DALAM film “Sore: Istri dari Masa Depan,” sebuah ungkapan menyentuh muncul: “Ada tiga hal yang tidak bisa kita ubah: masa lalu, rasa sakit, dan kematian.” Dialog ini, meski tidak berasal dari pemeran utama, mencerminkan inti dari kisah yang berlangsung selama 119 menit.
FILM ini, yang merupakan pengembangan dari serial web YouTube tahun 2017, lebih dari sekadar menggambarkan Sore berusaha mengubah kebiasaan suaminya, Jonathan, untuk hidup lebih sehat. Lepas dari itu, “Sore” menyajikan sebuah elegi tentang penerimaan kehilangan.
Sutradara Yandy Laurens menggunakan elemen fiksi ilmiah dan perjalanan waktu untuk menggambarkan perjuangan Sore yang tengah berduka atas kematian Jonathan. Sejak tayang pada 10 Juli 2025, film ini telah menarik dua juta penonton dalam 17 hari, memicu beragam reaksi.
Beberapa penonton mengkritik film ini sebagai representasi klise perempuan yang terjebak dalam pandangan patriarchal, sementara yang lain menilai “Sore” sebagai kandidat film terbaik tahun ini. Sore terlihat berusaha keras mengubah kebiasaan Jonathan—dari membuang rokok hingga menyiapkan makanan sehat—namun Jonathan tetap enggan berubah.
Ucapan Jonathan, “Orang berubah bukan karena rasa takut, tapi karena dicintai,” menjadi sorotan. Namun, perjalanan Sore ke Zagreb menuntunnya pada kesadaran bahwa ada hal-hal yang tak bisa diubah. Perubahan motivasinya membawa Sore ke refleksi diri yang lebih mendalam.
Yandy Laurens menjelaskan pemilihan lokasi di Kroasia, Finlandia, dan Indonesia, untuk menggambarkan alienasi. Dalam sebuah adegan, Sore pergi ke Kutub Utara, tempat yang menggambarkan waktu yang terhenti, setelah membaca buku harian Jonathan.

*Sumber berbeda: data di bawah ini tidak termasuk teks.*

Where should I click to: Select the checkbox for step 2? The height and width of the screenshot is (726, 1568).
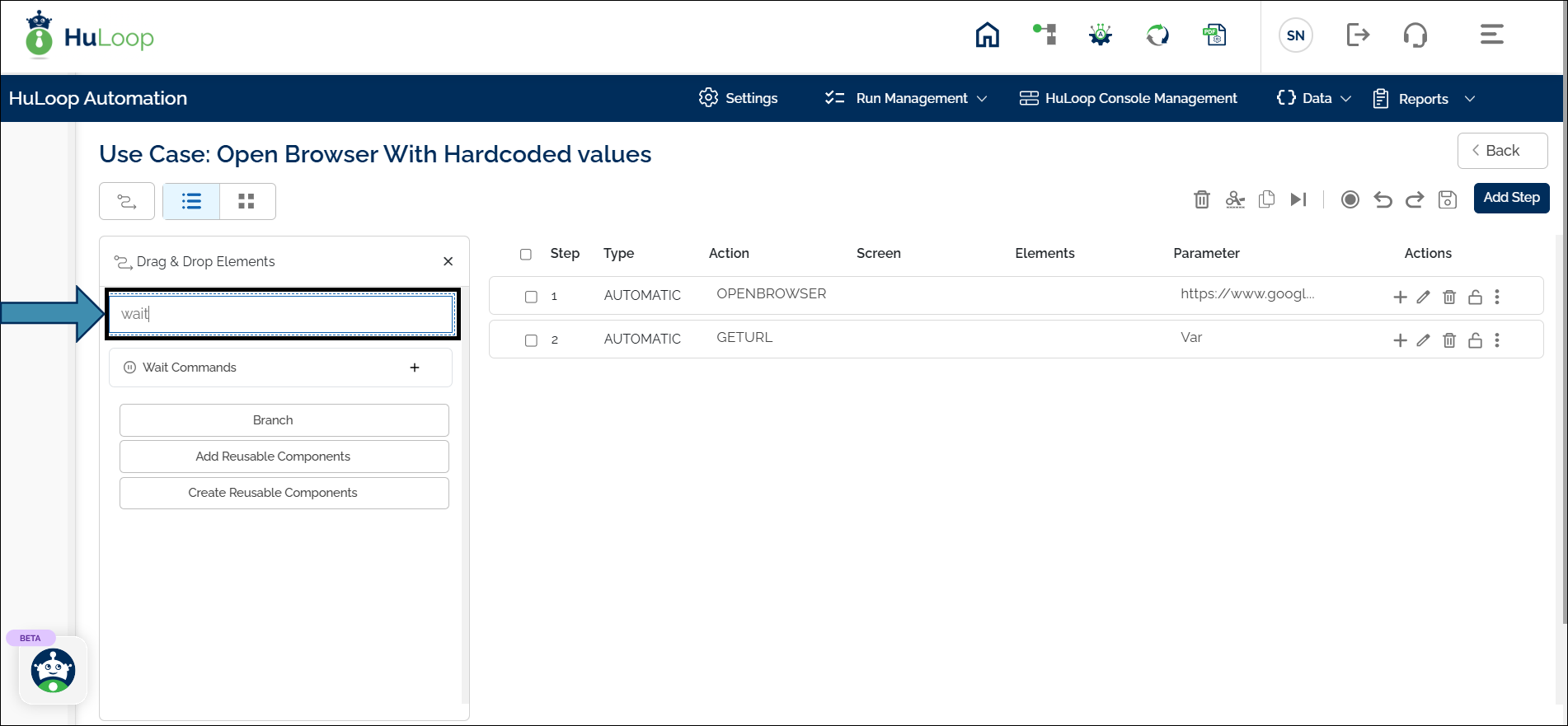(531, 340)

Menggunakan teori kedukaan dari Elizabeth Kübler-Ross, banyak yang melihat Sore masih berada dalam fase penyangkalan. Aktivis perempuan Kalis Mardiasih mengusulkan untuk melihat Sore sebagai simbol perempuan yang berduka, bukan sekadar karakter yang berfungsi normal.
Beberapa penonton mencermati bagaimana tindakan Sore, yang berulang kali mencoba memperbaiki masa lalu, menggambarkan pemikiran “seandainya.” Tika Primandari, yang menonton film ini bersama suaminya, menyatakan bahwa tindakan Sore adalah respons terhadap kedukaan, meskipun bisa jadi terlihat egois.

Keterangan gambar,Sore dan Jonathan saat sedang berada di Zagreb, Kroasia
Okki Sutanto, seorang pengamat sosial, mengaitkan perjalanan Sore dengan mitologi Sisifus, di mana usaha Sore bisa dianggap sia-sia, tetapi juga berharga selama prosesnya. Tika sepakat bahwa jika diberi kesempatan, banyak orang pasti ingin bertemu kembali dengan orang tercinta yang telah pergi.
Film ini juga berhasil menyaingi film lain, seperti “Superman” yang dirilis bersamaan, dengan dua juta penonton hingga akhir Juli. Meskipun banyak pujian, Ketua Komite Film DKJ, Sugar Nadia Azier, menyoroti kekurangan dalam logika ilmiah perjalanan waktu yang dihadirkan.
Yandy Laurens menyatakan bahwa ide perjalanan waktu diambil untuk menantang premis film romansa umum, dengan harapan memberikan perspektif baru. Namun, ia juga mengakui bahwa inspirasi datang dari berbagai sumber, termasuk anime.
Meski “Sore” mengundang perdebatan, banyak yang setuju film ini layak mendapatkan tempat di antara film terbaik tahun ini. Penonton seperti Mingky Herati dan Tika Primandari menilai film ini unggul dalam emosionalitas, sinematografi, dan akting, menjadikannya sebuah “paket lengkap” yang berkesan.